The gc mechanism is just an example. In fact, in order to avoid the problem of multithreading parallel access to data, and to maintain the clarity and simplicity of the source code (a bit like an excuse), Python only provides a fake multithreading mechanism, which directly uses a global lock (GIL) to ensure that only one thread is running at any time. In this way, there is no parallel running problem. However, in this way, the performance of Python programs on multi-core machines is similar to that on single core machines. However, Python's own performance may not matter, and the bottleneck of most applications is not computing speed, so it doesn't matter. If you really need to use multiple cores, you can consider using the multiprocessing multiprocessing mechanism (with many problems), or calling the C++parallel implementation library (Python's scientific computing library should do this).

Multi-thread or multi-process

Python itself provides the method of multi process and multi thread.

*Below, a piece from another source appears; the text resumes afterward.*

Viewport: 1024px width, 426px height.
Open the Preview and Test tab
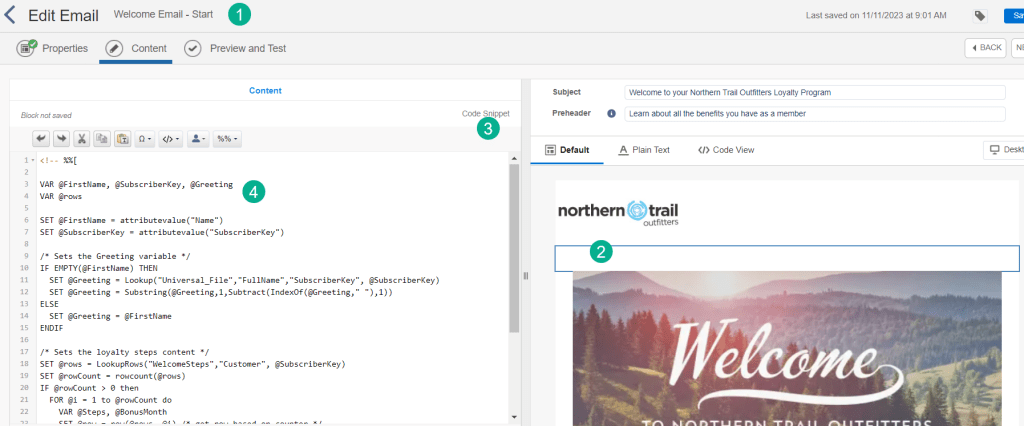(235, 48)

As we have already said, multi thread is a fake multi thread that can only run on one core. However, it is not a big problem for IO bound applications such as Web servers. Only the application of compute intensive needs to consider the problem of maximizing the use of multiple accounting forces.

Generally speaking, if you need to use multi-core in Python, you can only use Python's multiprocessing library. When using this library, you need to pay attention to the method of starting new processes. According to the official documents of Python, there are mainly two methods: spawn and fork. The spawn method is equivalent to restarting a Python program and running the function you give, while the fork method can only be used on Linux. Its implementation should be similar to calling fork () directly and then running the given function. It can be seen that the spawn method is closer to the way we want to start a new process. Because the process created by fork inherits the file descriptor and does not perform any cleaning operations, some problems may occur in the actual operation. The official document specifically mentions that fork may have problems when used in combination with multiple threads, but there is no more description. The significance of the fork method is that it is very fast (the reason is related to the internal implementation of the Linux system). If you are sure that the fork will not cause problems such as resource leakage, you can use it, and the more safe method is to use spawn.

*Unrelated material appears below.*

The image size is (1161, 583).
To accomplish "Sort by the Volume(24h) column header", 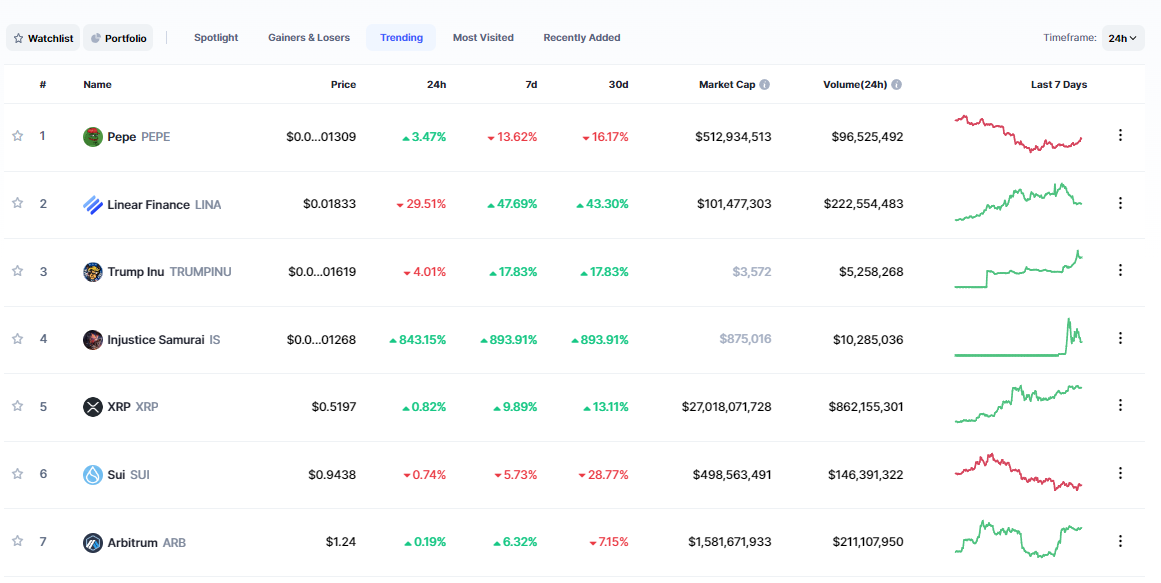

In addition, it should be mentioned that although multithreading can be used for IO bound programs, it is not the optimal solution in many cases, because a Python thread actually corresponds to a system thread, but the system thread is also relatively heavy in a sense. In Linux, the implementation of threads and processes are almost the same, and threads are only equivalent to "lightweight" processes in a sense. As for the Web server problem mentioned earlier, a better choice is to use a lightweight thread library such as gevent. This thread library is completely managed by the library. Since it does not involve system calls and takes up few resources, and does not take up system resources, it can support a lot of "threads" at the same time.

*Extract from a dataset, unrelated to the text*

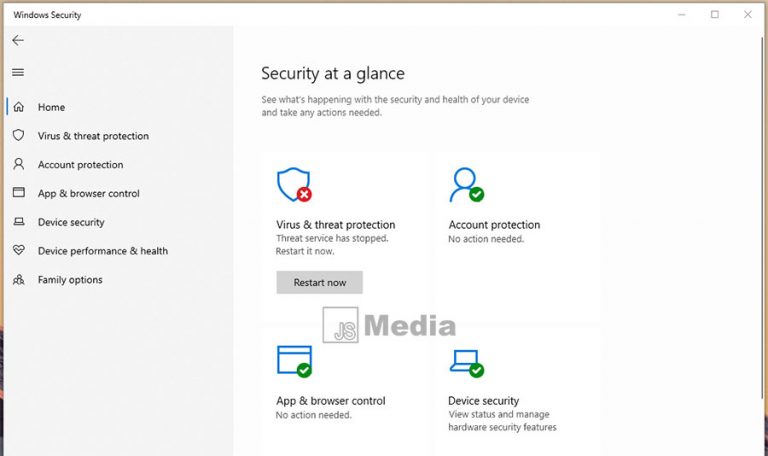This screenshot has height=456, width=768.
Task: Open the Device security tile heading
Action: click(483, 401)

When consulting Python's multi-threaded and multiprocess related materials, I realized again that although there are many materials on the Internet for more basic knowledge, there are few materials when it comes to operating systems, programming languages, internal implementations, and other "biased" things. At present, if we can't find them on StackOverFlow, we can hardly find better materials. In Python, things related to process operation are not only related to the language itself, but more related to the operating system. The methods it provides can basically be regarded as an interface. If you need to fully control, you need to start from the behavior of the operating system itself to investigate. Perhaps this is also the importance of computer foundation. No matter how the high-level programming language tries to encapsulate the details of the underlying, When it comes to efficiency and some actual scenarios, we always have to go back to the bottom to understand its implementation more thoroughly, so as to write programs that are more in line with our expectations.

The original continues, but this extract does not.